• INPUT RECORDS
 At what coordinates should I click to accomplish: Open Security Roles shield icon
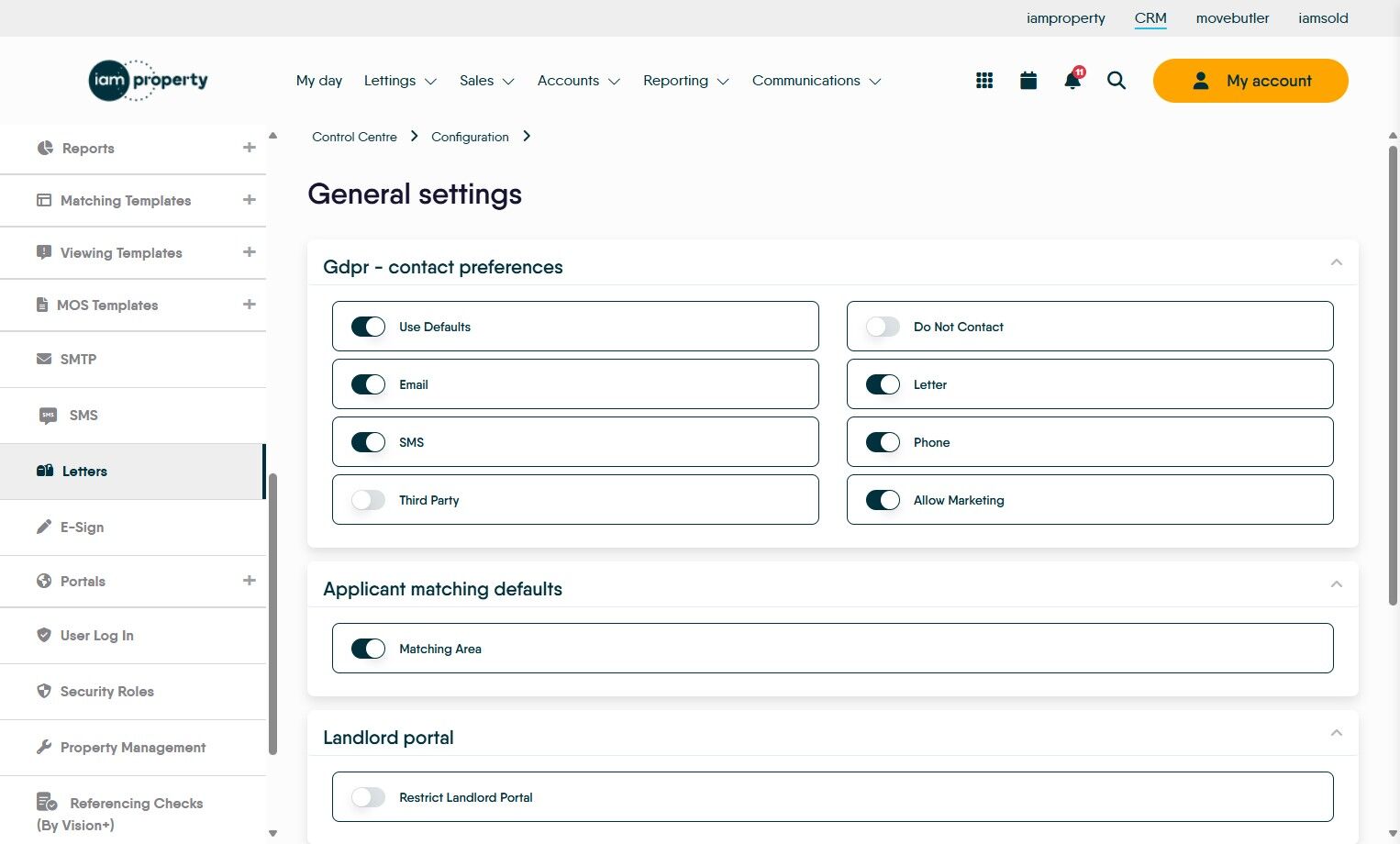[x=44, y=691]
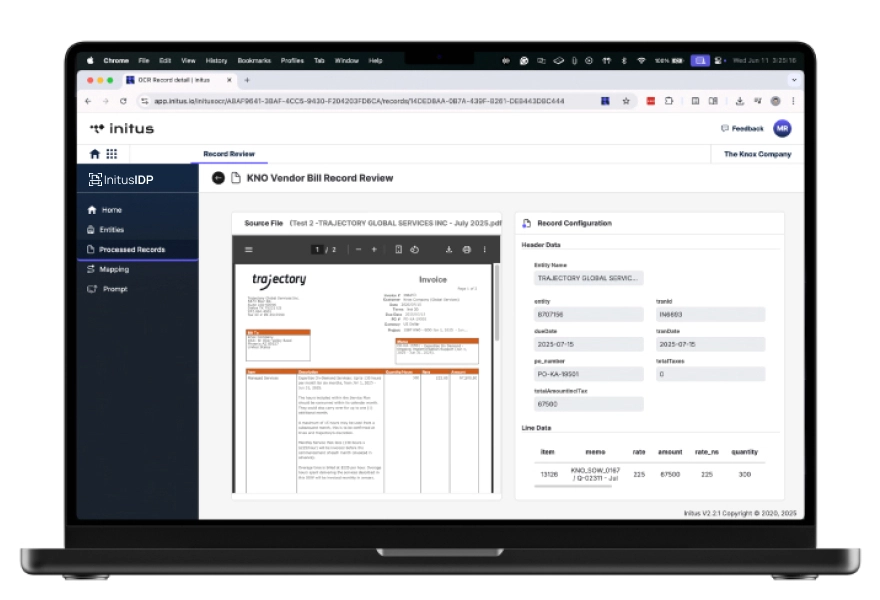
Task: Select the Record Review tab
Action: [229, 154]
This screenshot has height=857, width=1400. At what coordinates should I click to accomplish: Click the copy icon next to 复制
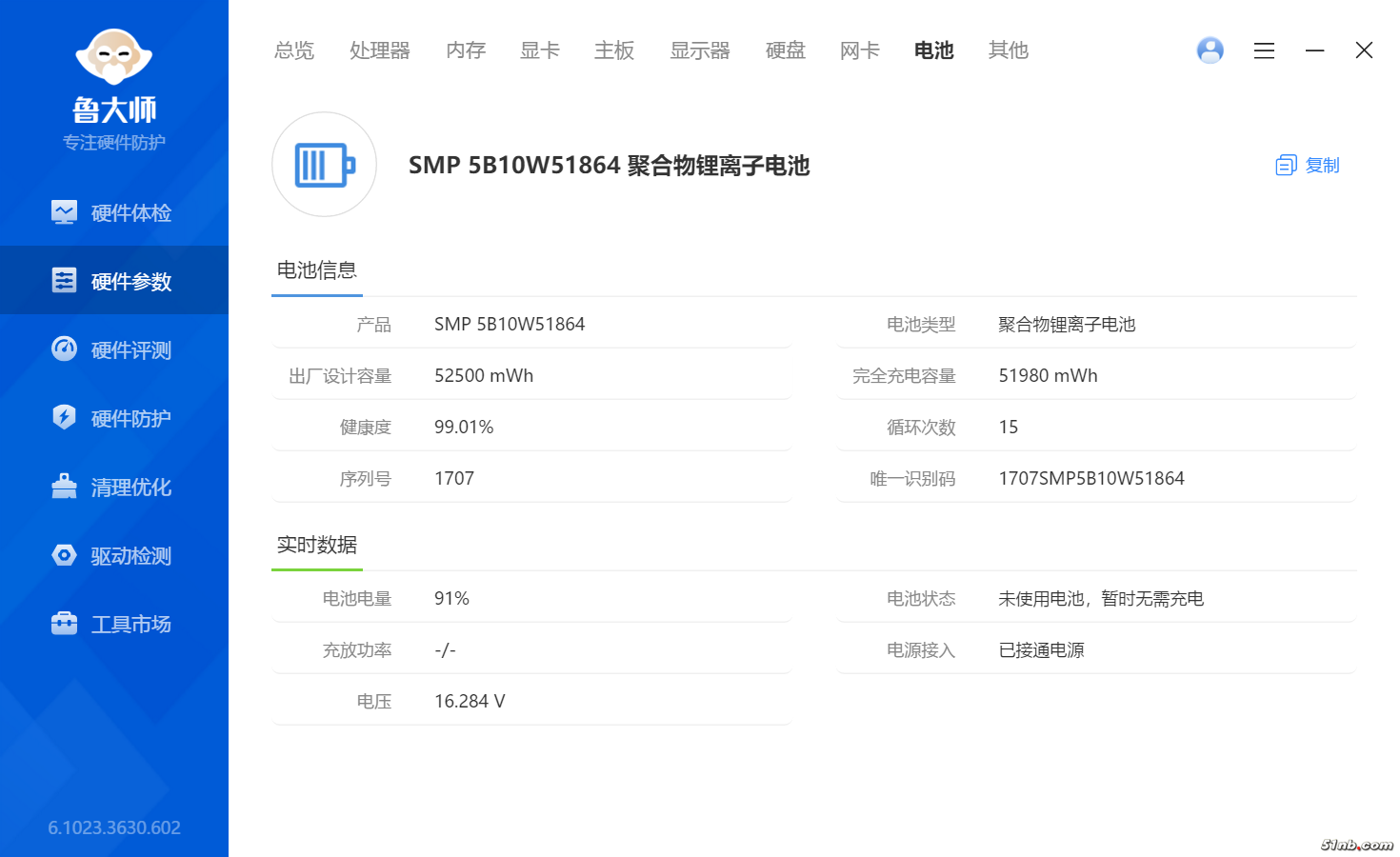tap(1286, 164)
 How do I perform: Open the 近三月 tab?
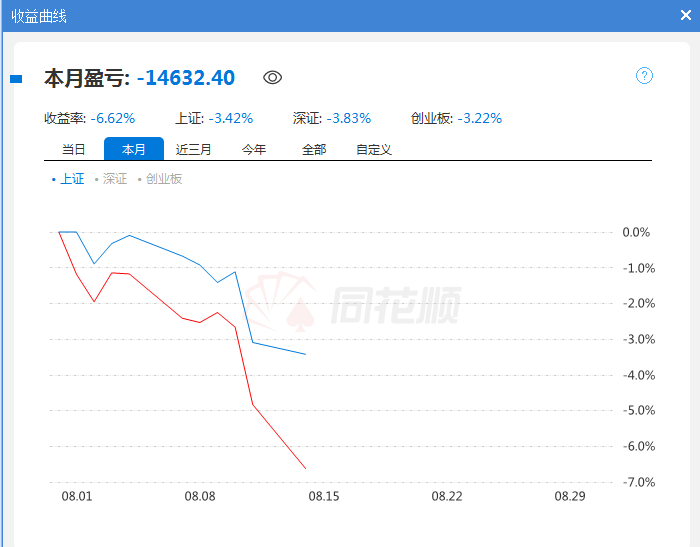click(194, 150)
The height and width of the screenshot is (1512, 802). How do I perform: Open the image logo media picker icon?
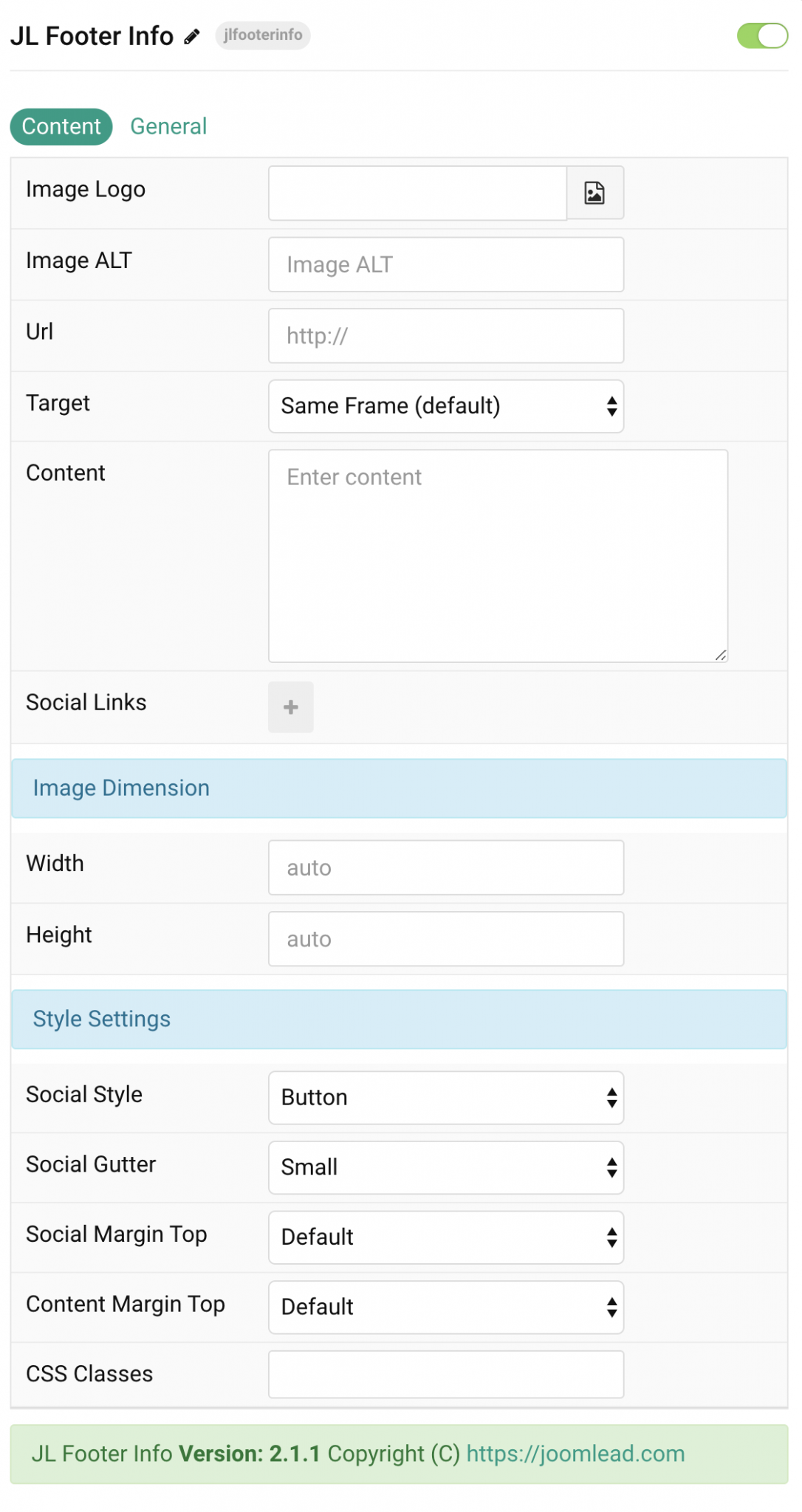point(594,193)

• WHAT THE EXERCISE ASKS
Would you repeat each line of the listing exactly, skipping any picture?

• REPLY
 At what coordinates should I click to accomplish: Open Security Roles shield icon
[x=44, y=691]
Task: Select the Record Review tab
Action: [229, 154]
This screenshot has height=857, width=1400. At what coordinates should I click to accomplish: Click the copy icon next to 复制
tap(1286, 164)
 How do I perform: Open the 近三月 tab?
click(194, 150)
The height and width of the screenshot is (1512, 802). How do I perform: Open the image logo media picker icon?
point(594,193)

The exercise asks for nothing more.